PAGE EXCERPT →

Novel nanosystem to enhance the antitumor activity of lapatinib in breast cancer treatment: Therapeutic efficacy evaluation.

The present study was performed to investigate the therapeutic performance of polymer-lipid hybrid nanoparticles towards the delivery of lapatinib (LPT) in breast cancers. We have successfully developed the lapatinib-loaded polymer-lipid hybrid nanosystem and showed its therapeutic potential in in vitro and in vivo models of breast cancer. The nanoformulations consisted of a polymeric core (poly[lactide-co-glycolide]-D-a-tocopheryl polyethylene glycol 1000 succinate [PLGA-TPGS]), which was then enveloped by a PEGylated lipid layer (DSPE-PEG) (PLPT) to maintain the structural integrity. The PLPT formulation controlled the drug release in pH 7.4 conditions and accelerated the release at pH 5.5 conditions. The PLPT showed a remarkable cellular internalization and efficiently killed the MCF-7 cancer cells in a time- and concentration-dependent manner. Moreover, LPT-loaded nanoparticles effectively induced apoptosis of cancer cells than compared to free LPT. Pharmacokinetic data suggested that nanoparticles could significantly enhance the blood circulation time of LPT by reducing the uptake by a reticuloendothelial system (RES). The prolonged blood circulation of PLPT could allow the preferential accumulation of drug in the tumor tissues. Importantly, PLPT significantly reduced the tumor burden of cancerous mice and effectively controlled the tumor cell proliferation. TUNEL assay further showed a greater apoptosis of tumor tissues in the PLPT treated mice group. Our results suggest that the use of a hybrid system may allow a decrease in the dosage regimen without the loss of therapeutic effect. Overall, lapatinib-loaded hybrid nanoparticles hold great potential for achieving an optimal therapeutic effect in breast cancer treatment. The present anticancer drug delivery system could be potentially applied for the treatment of other cancers.

DATA →
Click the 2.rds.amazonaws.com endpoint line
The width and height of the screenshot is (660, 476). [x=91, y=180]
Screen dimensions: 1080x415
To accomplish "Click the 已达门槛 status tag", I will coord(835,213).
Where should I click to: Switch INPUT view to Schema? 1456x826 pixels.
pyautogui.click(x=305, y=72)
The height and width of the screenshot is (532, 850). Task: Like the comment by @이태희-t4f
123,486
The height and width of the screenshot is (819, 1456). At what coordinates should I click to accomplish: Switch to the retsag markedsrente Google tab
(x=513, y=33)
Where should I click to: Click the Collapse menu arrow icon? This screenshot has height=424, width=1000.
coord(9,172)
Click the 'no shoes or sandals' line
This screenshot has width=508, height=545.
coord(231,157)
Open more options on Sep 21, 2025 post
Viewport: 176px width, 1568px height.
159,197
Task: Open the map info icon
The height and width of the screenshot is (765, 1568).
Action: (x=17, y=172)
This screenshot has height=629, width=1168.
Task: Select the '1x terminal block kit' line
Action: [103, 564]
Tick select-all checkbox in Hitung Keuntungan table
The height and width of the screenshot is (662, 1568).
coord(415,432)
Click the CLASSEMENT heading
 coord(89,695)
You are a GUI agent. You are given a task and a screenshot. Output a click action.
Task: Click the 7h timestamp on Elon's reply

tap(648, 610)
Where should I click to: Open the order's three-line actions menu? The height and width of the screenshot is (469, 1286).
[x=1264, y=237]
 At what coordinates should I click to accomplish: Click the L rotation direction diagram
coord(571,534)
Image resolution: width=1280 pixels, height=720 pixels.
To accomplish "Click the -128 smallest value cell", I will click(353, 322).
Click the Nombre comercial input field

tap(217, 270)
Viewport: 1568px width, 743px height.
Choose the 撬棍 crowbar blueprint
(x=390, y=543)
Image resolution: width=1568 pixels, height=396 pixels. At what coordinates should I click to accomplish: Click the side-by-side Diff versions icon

STUDY QUESTIONS →
(A) In the abstract on lapatinib nanoparticles, translate this sentence into Spanish: "The PLPT formulation controlled the drug release in pH 7.4 conditions and accelerated the release at pH 5.5 conditions."
(B) Using the abstract on lapatinib nanoparticles, decide whether each statement agrees with it. Answer yes or no for each, quoting the words that settle it.
(i) The PLPT formulation accelerated drug release at pH 7.4.
(ii) PLPT killed MCF-7 cancer cells.
(iii) The lipid layer around the polymeric core was DSPE-PEG.

SOLUTIONS →
(A) La formulación PLPT controló la liberación del fármaco en condiciones de pH 7,4 y aceleró la liberación en condiciones de pH 5,5.

(B)
(i) No: "controlled the drug release in pH 7.4 conditions and accelerated the release at pH 5.5 conditions"
(ii) Yes: "efficiently killed the MCF-7 cancer cells in a time- and concentration-dependent manner"
(iii) Yes: "enveloped by a PEGylated lipid layer (DSPE-PEG)"